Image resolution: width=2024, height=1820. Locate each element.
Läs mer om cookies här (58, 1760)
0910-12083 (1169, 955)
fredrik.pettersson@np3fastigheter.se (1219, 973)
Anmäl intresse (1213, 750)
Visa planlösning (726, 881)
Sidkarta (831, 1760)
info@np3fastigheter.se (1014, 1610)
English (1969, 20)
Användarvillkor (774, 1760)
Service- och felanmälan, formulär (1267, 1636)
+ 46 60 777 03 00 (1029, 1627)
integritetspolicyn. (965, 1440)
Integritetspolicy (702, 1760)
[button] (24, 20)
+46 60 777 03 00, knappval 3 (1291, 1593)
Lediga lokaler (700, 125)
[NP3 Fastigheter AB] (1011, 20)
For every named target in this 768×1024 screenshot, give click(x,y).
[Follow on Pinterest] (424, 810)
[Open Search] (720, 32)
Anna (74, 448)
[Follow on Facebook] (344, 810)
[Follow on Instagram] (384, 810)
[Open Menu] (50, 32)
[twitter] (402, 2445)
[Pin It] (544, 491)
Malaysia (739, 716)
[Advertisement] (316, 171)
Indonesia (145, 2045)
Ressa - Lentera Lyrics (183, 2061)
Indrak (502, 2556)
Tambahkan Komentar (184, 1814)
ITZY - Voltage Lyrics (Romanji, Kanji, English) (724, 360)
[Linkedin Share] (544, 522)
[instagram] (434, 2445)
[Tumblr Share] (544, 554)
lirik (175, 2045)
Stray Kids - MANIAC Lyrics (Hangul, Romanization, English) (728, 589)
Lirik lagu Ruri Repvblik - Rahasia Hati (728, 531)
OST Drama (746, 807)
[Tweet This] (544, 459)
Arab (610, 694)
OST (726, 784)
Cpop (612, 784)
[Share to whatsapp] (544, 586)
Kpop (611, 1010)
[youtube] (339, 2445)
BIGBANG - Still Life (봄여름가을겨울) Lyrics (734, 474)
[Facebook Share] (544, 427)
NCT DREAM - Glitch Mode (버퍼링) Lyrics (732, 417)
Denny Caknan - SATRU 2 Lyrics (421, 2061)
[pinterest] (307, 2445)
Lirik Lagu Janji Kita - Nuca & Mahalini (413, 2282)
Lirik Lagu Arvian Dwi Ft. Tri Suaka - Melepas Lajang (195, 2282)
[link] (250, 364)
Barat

• **Task brief**:
Given the word "Share", show every line of the records that contains it.

• **Finished task**:
[Linkedin Share] (544, 522)
[Tumblr Share] (544, 554)
[Share to whatsapp] (544, 586)
[Facebook Share] (544, 427)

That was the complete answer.